The execution penalty occurs because the fcmp takes more than one cycle to execute through the CPU pipeline. The CPU detects this and flushes the most recent instructions from the pipelines, and then reissues them while the conditional branch waits for the result. It may have to do this several times before the fcmp result is available. Once the pipeline is empty, execution slows as the pipeline is reloaded through the execution of subsequent instructions.

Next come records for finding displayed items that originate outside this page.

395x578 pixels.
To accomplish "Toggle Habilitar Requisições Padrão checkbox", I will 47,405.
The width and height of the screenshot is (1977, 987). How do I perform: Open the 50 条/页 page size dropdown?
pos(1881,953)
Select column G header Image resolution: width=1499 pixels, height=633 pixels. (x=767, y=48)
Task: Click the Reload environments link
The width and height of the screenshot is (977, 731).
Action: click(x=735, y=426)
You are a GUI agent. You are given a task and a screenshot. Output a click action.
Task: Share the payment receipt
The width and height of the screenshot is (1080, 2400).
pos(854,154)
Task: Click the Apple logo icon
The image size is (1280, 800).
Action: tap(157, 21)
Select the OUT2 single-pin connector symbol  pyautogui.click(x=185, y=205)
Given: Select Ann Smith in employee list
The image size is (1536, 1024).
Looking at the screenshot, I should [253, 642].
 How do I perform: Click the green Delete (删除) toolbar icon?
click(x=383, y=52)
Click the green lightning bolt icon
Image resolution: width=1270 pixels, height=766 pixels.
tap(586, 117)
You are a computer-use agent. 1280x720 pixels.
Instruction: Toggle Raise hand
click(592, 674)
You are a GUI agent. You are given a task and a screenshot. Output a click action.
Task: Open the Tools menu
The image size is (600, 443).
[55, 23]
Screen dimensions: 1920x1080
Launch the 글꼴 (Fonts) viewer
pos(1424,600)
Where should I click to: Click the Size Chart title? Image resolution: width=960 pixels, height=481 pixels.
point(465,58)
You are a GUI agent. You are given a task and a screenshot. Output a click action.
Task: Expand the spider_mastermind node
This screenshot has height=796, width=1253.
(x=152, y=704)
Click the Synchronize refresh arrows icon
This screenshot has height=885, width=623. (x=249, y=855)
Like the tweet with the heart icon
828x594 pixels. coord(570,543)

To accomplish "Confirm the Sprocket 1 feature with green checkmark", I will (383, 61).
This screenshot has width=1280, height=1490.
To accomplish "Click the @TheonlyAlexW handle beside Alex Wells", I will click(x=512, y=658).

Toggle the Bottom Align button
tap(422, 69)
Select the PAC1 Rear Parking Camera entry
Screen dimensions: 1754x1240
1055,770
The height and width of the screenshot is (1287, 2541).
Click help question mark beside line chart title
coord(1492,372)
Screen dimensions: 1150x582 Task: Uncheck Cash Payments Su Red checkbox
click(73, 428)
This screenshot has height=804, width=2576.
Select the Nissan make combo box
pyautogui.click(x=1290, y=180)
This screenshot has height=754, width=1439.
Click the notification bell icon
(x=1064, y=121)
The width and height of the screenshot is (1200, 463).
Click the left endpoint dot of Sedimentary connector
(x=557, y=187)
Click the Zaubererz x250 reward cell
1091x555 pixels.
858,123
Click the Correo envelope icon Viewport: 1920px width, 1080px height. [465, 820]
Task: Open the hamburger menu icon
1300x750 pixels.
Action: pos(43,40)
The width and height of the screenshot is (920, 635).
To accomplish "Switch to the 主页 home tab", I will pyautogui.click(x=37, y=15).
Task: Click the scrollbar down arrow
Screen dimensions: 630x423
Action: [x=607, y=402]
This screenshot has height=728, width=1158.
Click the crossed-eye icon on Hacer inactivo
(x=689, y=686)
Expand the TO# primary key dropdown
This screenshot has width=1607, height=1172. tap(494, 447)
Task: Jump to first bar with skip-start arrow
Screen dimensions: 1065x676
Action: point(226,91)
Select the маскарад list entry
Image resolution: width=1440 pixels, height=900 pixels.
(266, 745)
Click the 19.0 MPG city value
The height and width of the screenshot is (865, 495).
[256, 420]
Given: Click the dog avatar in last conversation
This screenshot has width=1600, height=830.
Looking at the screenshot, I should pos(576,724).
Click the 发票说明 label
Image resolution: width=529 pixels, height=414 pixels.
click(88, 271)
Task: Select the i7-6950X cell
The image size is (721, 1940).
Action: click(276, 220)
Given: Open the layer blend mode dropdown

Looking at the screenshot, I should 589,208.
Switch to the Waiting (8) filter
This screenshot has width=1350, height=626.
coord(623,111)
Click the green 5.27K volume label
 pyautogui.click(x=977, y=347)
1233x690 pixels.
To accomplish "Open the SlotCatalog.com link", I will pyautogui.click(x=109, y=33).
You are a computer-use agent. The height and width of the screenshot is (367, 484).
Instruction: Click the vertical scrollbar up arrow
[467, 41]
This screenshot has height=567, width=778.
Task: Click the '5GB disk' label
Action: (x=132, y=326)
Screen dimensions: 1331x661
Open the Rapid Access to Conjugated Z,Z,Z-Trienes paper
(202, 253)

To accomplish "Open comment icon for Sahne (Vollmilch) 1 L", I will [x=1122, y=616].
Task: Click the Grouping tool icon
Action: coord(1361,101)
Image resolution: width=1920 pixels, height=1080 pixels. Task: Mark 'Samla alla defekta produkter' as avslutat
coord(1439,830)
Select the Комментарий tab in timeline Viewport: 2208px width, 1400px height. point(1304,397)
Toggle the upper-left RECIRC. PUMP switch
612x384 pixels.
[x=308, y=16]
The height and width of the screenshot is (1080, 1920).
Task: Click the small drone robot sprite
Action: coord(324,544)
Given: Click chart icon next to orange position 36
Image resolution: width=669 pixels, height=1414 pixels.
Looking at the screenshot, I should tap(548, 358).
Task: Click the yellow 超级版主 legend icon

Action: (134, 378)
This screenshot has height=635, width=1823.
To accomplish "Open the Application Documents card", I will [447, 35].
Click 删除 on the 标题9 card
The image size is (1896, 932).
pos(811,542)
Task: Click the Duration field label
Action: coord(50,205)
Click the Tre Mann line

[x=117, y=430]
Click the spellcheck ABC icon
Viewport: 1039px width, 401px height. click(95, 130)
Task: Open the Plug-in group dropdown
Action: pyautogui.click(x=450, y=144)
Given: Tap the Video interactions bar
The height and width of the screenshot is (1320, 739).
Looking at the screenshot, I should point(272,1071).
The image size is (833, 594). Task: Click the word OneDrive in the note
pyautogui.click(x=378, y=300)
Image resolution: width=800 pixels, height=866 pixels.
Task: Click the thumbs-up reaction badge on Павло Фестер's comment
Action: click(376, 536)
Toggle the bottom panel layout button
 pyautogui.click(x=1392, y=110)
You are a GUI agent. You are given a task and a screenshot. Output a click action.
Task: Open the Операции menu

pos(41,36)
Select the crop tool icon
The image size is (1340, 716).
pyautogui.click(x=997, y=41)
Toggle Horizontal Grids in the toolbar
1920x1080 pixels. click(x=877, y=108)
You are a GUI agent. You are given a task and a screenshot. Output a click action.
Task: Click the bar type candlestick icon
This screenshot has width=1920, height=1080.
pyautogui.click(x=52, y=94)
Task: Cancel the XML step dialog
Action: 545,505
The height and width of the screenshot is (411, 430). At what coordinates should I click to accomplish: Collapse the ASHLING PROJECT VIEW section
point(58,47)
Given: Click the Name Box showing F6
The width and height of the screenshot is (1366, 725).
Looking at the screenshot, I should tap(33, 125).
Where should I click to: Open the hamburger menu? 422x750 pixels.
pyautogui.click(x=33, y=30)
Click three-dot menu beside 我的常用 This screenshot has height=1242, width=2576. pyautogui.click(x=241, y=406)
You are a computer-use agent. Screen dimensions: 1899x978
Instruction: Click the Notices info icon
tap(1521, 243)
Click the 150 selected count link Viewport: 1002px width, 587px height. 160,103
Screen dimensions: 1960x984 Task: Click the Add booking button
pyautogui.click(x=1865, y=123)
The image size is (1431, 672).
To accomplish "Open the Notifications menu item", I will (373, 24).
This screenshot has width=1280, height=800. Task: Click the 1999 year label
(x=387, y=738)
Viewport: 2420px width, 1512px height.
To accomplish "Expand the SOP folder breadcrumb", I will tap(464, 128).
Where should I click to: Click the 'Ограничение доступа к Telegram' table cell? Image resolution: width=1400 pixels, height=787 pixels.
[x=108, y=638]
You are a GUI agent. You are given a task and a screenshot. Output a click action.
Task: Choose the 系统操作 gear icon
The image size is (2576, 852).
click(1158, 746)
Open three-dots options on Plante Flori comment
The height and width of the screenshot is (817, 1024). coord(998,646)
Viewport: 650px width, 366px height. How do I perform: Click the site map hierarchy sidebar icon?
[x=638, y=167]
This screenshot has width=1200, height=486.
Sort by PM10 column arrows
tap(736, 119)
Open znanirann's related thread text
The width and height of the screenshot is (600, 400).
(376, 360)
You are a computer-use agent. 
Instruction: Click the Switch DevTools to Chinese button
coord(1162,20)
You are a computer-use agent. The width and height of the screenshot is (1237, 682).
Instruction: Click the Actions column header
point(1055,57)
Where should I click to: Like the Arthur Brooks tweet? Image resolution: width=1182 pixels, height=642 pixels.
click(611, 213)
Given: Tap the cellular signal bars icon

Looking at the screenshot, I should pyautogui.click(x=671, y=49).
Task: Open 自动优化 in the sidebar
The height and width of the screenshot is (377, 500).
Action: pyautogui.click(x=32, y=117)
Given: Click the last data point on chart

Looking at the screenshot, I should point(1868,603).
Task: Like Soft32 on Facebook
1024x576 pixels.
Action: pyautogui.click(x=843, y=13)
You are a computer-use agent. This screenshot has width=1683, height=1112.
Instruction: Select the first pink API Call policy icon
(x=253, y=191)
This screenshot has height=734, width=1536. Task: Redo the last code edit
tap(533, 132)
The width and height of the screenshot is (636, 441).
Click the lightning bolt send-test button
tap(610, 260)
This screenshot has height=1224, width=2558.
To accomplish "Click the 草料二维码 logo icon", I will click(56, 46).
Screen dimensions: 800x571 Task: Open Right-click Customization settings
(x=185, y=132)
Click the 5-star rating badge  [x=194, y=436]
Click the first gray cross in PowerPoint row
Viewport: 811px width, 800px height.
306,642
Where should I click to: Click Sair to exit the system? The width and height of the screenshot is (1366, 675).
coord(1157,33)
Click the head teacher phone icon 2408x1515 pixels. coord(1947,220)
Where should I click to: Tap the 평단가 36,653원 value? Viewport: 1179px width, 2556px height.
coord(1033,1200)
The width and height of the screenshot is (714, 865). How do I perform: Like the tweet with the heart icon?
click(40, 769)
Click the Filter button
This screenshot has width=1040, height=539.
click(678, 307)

When FCMP needs to return a float : use FSEL instead
In many cases fcmp can be avoided by using fsel instead. For instance, the floating-point versions of fmin and fmax shown in the following code, are branchless, avoid pipeline flushes, and also give the compiler more scheduling flexibility:



#define fpmax(a,b) __fsel((a)-(b), a,b)
#define fpmin(a,b) __fsel((a)-(b), b,a)



So for a real world example, here's some code that will add a minimum distance to a bounding box when it can be potentially small:

Before :


if((maxCorner.x - minCorner.x) < cMinDelta)
   x = minCorner.x+cMinDelta;
if((maxCorner.y - minCorner.y) < cMinDelta)
   y = minCorner.y+cMinDelta;
if((maxCorner.z - minCorner.z) < cMinDelta)
   z = minCorner.z+cMinDelta;



After :

const float maxY = minCorner.y+cMinDelta;
const float maxZ = minCorner.z+cMinDelta;

const float xTest = cMinDelta - _fabs(maxCorner.x - minCorner.x);
const float yTest = cMinDelta - _fabs(maxCorner.y - minCorner.y);
const float zTest = cMinDelta - _fabs(maxCorner.z - minCorner.z);

maxCorner.x = __fsel(xTest,maxX,maxCorner.x);
maxCorner.y = __fsel(yTest,maxY,maxCorner.y);
maxCorner.z = __fsel(zTest,maxZ,maxCorner.z);


In the above situation, it was much more efficient to compute the result of the float comparison, and instead use the fsel to decide between the original max value, and the adjusted max value.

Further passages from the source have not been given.